Kevin’s ROTC instructors had gone to great lengths to make sure that he knew that a jammed M16 could be just as fatal for its owner as a tank that wouldn’t run. That was something Sergeant Pierce obviously agreed with wholeheartedly, and he spent a lot of time making sure that 2nd Platoon’s weapons were clean and ready for action.

Kevin poked his head into the small, cramped room and motioned the sergeant outside to give him a quick rundown on their new orders.

“Malibu West, sir?” Pierce was considerate; he kept his voice below its normal booming level.

“That’s right, Sergeant. And the captain wants us up and out of here by oh two hundred tomorrow.” Kevin knew the sergeant and he were going to be damned busy for the next few hours. The logistics involved in moving forty-five men, their personal gear, two M60 light machine guns, three Dragon antitank guided missile launchers, and a week’s worth of supplies up to the DMZ were incredibly complicated. Among other things he had to arrange transportation for his platoon, get the latest artillery support plan, set up his communications — everything, in fact, down to making sure the platoon’s mail would get delivered. Just thinking about it threatened to turn his headache into a real bastard of a migraine.

Pierce eyed him closely. “Look, Lieutenant, I’ll start pulling things together for the move. That’s all SOP anyway.”

Yeah, thank God for SOP — standard operating procedures. Anything the Army had to do more than three times was written down as SOP. He could find the information he needed in the Army’s bible for troop movements, Army Manual FM 55–30, catchily titled “Army Motor Transport Operations.” There were always shortcuts that experienced officers could use that weren’t covered in the manuals. But Kevin knew he had a long way to go before he could consider himself experienced.

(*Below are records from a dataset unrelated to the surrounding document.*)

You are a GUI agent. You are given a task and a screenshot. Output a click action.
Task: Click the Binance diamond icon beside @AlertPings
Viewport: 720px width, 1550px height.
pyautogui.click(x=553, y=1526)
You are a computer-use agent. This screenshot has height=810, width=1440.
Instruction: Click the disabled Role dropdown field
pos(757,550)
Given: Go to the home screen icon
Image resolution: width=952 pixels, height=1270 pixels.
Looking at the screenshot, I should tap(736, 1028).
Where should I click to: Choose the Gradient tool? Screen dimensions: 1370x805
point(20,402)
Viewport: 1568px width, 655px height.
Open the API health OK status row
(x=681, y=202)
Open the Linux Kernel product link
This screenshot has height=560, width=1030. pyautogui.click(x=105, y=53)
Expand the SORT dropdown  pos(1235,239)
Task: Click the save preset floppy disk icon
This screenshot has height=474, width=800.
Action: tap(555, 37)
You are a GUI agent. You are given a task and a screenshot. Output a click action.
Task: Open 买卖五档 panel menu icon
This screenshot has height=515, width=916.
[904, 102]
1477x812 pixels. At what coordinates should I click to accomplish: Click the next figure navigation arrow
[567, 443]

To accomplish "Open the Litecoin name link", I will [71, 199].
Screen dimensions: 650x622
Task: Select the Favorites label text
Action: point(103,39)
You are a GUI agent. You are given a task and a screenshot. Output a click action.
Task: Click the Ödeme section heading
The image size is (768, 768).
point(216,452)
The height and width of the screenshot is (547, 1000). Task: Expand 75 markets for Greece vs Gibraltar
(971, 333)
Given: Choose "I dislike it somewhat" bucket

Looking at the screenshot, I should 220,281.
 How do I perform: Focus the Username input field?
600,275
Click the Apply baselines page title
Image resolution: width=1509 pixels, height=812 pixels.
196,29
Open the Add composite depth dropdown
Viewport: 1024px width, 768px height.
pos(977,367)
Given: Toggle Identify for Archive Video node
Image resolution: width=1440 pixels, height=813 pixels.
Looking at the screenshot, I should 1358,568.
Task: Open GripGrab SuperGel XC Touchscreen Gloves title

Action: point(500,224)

“You don’t need to worry about a thing, sir. The boys have been up to Malibu West so often they could probably load everything up in their sleep,” Pierce said.

“Right, Sergeant.” Kevin cleared his throat. “You go ahead and get started then. I’ll tell Lieutenant Rhee about our new orders and meet you back at the barracks to go over the movement ops order.”

Pierce saluted and left whistling. Kevin watched him leave, envying the man’s seeming ability to take anything that happened in stride.

He turned on his heel and headed for the two-story, whitewashed BOQ to find his South Korean counterpart, Lieutenant Rhee.

Under the Combined Forces structure set up back in 1978, virtually every American line and staff officer had a South Korean counterpart assigned to handle liaison with the ROK Army. It was a step that had been taken partly for political reasons — to smooth over growing South Korean resentment that an American general always commanded all allied forces. But it was also a very practical concept. In a situation where there were more than fifteen South Korean soldiers for every American, the counterpart system helped make sure that language and cultural barriers didn’t impede military efficiency as much as they might have.

When Kevin had arrived at Camp Howze, Rhee had been off attending some kind of staff course, so he’d only met the Korean lieutenant a couple of times. But they’d gotten along fairly well, and Rhee spoke perfect English. So perfect in fact that Kevin felt embarrassed that he’d only been able to pick up a few sentences of phrasebook Korean.

Second Lieutenant Rhee Han-Gil, wearing a crisp, newly pressed uniform, opened the door to his room at Kevin’s first knock and waved him in. Except for a cigarette smoldering in an ashtray on the desk, the room looked ready for an inspection by the entire General Staff. Every book was perfectly aligned, Rhee’s clothes hung in regulation order, and the sheets on his cot were pulled so tight that it looked like you could bounce even a paper won — the Korean currency — off it. The South Korean lieutenant seemed just as ready for an inspection. He was shorter than Kevin and stocky, but he had a lean, sharp-featured face.

“What can I do for you, Lieutenant Little?” Like most Koreans, Rhee was a stickler for titles. The easygoing, informal way most Americans spoke to each other was completely alien to people raised in a culture steeped in the need to show respect for authority. Rhee would have been shocked if Kevin started calling him by his first name.

“We’ve got movement orders — short-notice ones.” Kevin tried not to let his dislike for Captain Matuchek show. “We’re being sent up to some place called Malibu West for a week.”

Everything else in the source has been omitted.